作業指示 1 → 子宮脱の文章の「子宮脱は、性器脱の中でも特に」から「- 多産の人(3人以上産んでいる人)」までを、「ピンポン玉」を「ゴルフボール」に置き換えて書き換えよ。
作業指示 2 → 子宮脱の文章を、最後の文の後から書き継げ。

提示文 →
▶
子宮脱とは
骨盤の中にある膀胱や子宮、直腸などの臓器は、骨盤底筋群という筋肉や靭帯によって支えられています。この筋肉は、子宮などの臓器を固定したり、肛門や尿道を締めて漏れるのを防ぐ上で重要な役割を果たしています。そのため、骨盤底筋群の筋力が弱まることで支える力が弱まってしまうと、膀胱や子宮などの臓器が下がってしまうのです。このような状態のことを骨盤臓器脱や性器脱と呼んでいます。
子宮脱は、性器脱の中でも特に子宮そのものが下がってきた状態です。下がり具合が軽度で子宮が腟の出口から飛び出てこないものを子宮下垂と呼び、腟の出口から子宮が飛び出てきてしまった状態を子宮脱と呼ぶことが一般的です。子宮は腟の壁とつながっているため、子宮が下がれば当然腟の壁もめくれたように外に飛び出てきます。また、前側の膀胱も一緒に下がってきて腟の外に飛び出てくると膀胱瘤、後ろ側の直腸が飛び出てくると直腸瘤という状態になります。
子宮脱相談を行っています
当クリニックでは、子宮脱の相談を行っています。よくある相談が、お風呂で腰かけると何かピンポン玉のようなものがお股に触れるという症状でいらっしゃいます。特に下記のような方は子宮下垂や子宮脱のリスクが高いと言われています。気になる方は一度ご相談にいらしてください。
- いつも便秘で強くいきんで排便している人
- 多産の人(3人以上産んでいる人)
◀
データ抜粋 →
▶
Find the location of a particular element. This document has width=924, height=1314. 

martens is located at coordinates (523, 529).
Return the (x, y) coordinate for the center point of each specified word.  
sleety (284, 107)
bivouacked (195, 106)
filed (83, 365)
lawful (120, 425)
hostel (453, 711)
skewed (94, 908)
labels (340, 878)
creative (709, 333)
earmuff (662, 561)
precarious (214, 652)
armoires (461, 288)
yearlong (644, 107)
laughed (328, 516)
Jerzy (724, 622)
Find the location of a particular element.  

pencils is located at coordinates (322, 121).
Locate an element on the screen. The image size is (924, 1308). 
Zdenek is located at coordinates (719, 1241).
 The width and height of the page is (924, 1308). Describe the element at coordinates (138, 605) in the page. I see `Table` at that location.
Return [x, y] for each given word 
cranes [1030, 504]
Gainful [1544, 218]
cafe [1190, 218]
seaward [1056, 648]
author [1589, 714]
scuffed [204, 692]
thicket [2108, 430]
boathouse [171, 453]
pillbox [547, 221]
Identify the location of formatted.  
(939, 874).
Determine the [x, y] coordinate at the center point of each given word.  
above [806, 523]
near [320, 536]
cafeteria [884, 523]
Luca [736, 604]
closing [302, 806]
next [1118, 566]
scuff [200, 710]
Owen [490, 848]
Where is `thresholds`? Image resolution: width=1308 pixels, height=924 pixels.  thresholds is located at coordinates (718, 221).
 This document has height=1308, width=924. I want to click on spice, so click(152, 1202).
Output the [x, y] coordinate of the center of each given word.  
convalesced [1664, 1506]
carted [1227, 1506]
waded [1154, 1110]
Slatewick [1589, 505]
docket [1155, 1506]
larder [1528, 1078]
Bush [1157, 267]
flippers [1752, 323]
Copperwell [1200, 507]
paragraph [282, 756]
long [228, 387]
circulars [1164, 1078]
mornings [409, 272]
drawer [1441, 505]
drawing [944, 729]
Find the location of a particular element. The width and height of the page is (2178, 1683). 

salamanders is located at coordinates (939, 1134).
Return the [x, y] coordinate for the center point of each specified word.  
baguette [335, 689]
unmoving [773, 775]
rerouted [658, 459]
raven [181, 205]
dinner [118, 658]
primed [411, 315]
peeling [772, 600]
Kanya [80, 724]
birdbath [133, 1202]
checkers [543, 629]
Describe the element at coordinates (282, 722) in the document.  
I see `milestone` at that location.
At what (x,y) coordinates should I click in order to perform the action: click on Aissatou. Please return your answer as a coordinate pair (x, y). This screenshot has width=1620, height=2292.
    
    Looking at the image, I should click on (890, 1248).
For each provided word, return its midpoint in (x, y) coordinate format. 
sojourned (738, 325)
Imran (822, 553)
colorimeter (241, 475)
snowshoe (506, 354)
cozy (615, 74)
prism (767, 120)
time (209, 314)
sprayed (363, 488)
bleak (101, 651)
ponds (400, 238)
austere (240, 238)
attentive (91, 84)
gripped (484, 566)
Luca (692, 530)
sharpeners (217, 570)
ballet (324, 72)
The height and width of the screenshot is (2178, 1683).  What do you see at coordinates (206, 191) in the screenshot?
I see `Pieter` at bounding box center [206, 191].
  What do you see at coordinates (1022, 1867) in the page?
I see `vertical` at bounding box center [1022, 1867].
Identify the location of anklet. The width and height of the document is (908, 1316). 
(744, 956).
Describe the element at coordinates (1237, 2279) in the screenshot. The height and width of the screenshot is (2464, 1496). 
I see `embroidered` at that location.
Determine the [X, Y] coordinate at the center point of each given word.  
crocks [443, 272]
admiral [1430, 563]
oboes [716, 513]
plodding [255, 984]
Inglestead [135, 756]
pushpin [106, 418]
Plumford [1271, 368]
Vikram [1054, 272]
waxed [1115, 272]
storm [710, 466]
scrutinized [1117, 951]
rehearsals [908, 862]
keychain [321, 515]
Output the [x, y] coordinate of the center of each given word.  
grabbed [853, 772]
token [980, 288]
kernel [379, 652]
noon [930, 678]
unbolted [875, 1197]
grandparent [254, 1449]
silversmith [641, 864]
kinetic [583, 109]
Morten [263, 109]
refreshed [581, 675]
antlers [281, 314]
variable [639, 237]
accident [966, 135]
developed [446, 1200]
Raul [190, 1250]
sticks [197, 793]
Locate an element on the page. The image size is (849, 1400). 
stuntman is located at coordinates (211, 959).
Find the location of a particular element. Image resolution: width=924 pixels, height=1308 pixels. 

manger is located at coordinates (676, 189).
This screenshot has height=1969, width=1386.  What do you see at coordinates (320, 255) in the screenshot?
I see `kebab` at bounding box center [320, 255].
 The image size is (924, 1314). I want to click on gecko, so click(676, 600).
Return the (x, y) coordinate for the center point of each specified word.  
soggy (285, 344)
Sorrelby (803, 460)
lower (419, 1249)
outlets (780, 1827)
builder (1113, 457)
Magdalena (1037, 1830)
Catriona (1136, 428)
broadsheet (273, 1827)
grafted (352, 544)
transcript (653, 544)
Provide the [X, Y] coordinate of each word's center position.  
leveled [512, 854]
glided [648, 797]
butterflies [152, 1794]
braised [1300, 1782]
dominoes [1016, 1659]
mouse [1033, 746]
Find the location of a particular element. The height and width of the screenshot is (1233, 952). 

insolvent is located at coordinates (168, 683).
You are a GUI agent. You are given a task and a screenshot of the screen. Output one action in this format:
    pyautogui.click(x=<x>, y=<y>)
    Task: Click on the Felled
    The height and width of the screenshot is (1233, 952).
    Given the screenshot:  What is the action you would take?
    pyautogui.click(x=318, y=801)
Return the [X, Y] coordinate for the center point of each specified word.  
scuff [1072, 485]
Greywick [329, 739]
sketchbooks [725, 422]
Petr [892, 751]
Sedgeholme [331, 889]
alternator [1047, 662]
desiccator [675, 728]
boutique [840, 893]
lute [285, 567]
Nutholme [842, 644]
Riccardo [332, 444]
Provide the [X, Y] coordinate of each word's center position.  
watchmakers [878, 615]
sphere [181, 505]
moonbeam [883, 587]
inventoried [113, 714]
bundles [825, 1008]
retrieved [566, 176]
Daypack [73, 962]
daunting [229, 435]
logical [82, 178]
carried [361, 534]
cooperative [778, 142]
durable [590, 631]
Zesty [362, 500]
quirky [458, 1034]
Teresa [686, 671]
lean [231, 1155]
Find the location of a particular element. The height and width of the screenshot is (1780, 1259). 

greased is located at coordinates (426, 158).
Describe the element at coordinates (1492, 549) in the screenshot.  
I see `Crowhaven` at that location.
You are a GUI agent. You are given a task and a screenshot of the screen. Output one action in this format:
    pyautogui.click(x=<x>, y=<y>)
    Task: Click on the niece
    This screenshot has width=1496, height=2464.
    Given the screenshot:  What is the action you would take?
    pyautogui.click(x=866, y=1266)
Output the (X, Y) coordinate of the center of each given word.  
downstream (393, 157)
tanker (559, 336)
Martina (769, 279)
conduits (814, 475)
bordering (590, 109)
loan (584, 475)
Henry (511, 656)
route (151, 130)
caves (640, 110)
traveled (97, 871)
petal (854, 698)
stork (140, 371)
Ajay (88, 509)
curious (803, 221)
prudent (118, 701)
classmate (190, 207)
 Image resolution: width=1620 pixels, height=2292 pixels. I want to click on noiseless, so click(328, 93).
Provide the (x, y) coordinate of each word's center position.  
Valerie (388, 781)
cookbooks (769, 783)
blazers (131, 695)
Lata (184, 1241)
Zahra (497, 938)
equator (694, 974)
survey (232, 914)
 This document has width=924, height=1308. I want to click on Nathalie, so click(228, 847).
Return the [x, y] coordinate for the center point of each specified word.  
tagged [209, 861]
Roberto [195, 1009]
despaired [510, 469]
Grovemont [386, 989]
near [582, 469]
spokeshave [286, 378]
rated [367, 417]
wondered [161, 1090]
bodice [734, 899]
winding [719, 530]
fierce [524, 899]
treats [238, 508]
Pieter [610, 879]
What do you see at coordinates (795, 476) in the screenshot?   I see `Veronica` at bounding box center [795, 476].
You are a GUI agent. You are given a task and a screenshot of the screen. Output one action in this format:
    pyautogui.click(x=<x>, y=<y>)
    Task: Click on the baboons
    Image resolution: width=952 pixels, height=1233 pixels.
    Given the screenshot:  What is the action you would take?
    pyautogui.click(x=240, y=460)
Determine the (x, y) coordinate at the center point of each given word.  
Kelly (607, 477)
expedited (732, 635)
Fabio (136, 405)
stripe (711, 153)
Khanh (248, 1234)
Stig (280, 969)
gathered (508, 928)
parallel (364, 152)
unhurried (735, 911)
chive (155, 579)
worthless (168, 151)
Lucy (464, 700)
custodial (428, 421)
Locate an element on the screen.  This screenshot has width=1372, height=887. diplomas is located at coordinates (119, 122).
◀
記述解答 1 →
子宮脱は、性器脱の中でも特に子宮そのものが下がってきた状態です。下がり具合が軽度で子宮が腟の出口から飛び出てこないものを子宮下垂と呼び、腟の出口から子宮が飛び出てきてしまった状態を子宮脱と呼ぶことが一般的です。子宮は腟の壁とつながっているため、子宮が下がれば当然腟の壁もめくれたように外に飛び出てきます。また、前側の膀胱も一緒に下がってきて腟の外に飛び出てくると膀胱瘤、後ろ側の直腸が飛び出てくると直腸瘤という状態になります。
子宮脱相談を行っています
当クリニックでは、子宮脱の相談を行っています。よくある相談が、お風呂で腰かけると何かゴルフボールのようなものがお股に触れるという症状でいらっしゃいます。特に下記のような方は子宮下垂や子宮脱のリスクが高いと言われています。気になる方は一度ご相談にいらしてください。
- いつも便秘で強くいきんで排便している人
- 多産の人(3人以上産んでいる人)

記述解答 2 →
- 大きな赤ちゃん(3500g以上)を産んだことがある人
- 重いものを持ち上げたり立ちっぱなしのことが多い人
子宮脱の治療について
子宮が完全に腟の外に飛び出てしまっていたり、尿もれや排尿困難などの症状がある方は治療が必要となります。骨盤底筋訓練法などを行って骨盤底筋を鍛える筋肉トレーニングもありますが、この方法では脱出してしまった子宮を元に戻すほどの効果は期待できません。そのため、通常はペッサリーの装着か手術のどちらかを選ぶことになります。最終的に手術を行うかどうかは、子宮脱の程度や症状、年齢、持病の有無など全身状態、患者様自身の希望を考慮して決めます。
ペッサリーの装着
ペッサリーの装着は、腟の中にドーナツ型のペッサリーを挿入し、下から子宮を支えて位置を元に戻す方法です。腟の広さや緩み具合に合わせてペッサリーの大きさを調整します。適切な大きさのものを装着すれば、異物感もなく、性交渉にも問題はありません。ただ、長期間入れっぱなしにしていると、おりものや出血が増えたり炎症を起こすことがあるので、定期的に病院で腟内の消毒やペッサリーの入れ替えを行う必要があります。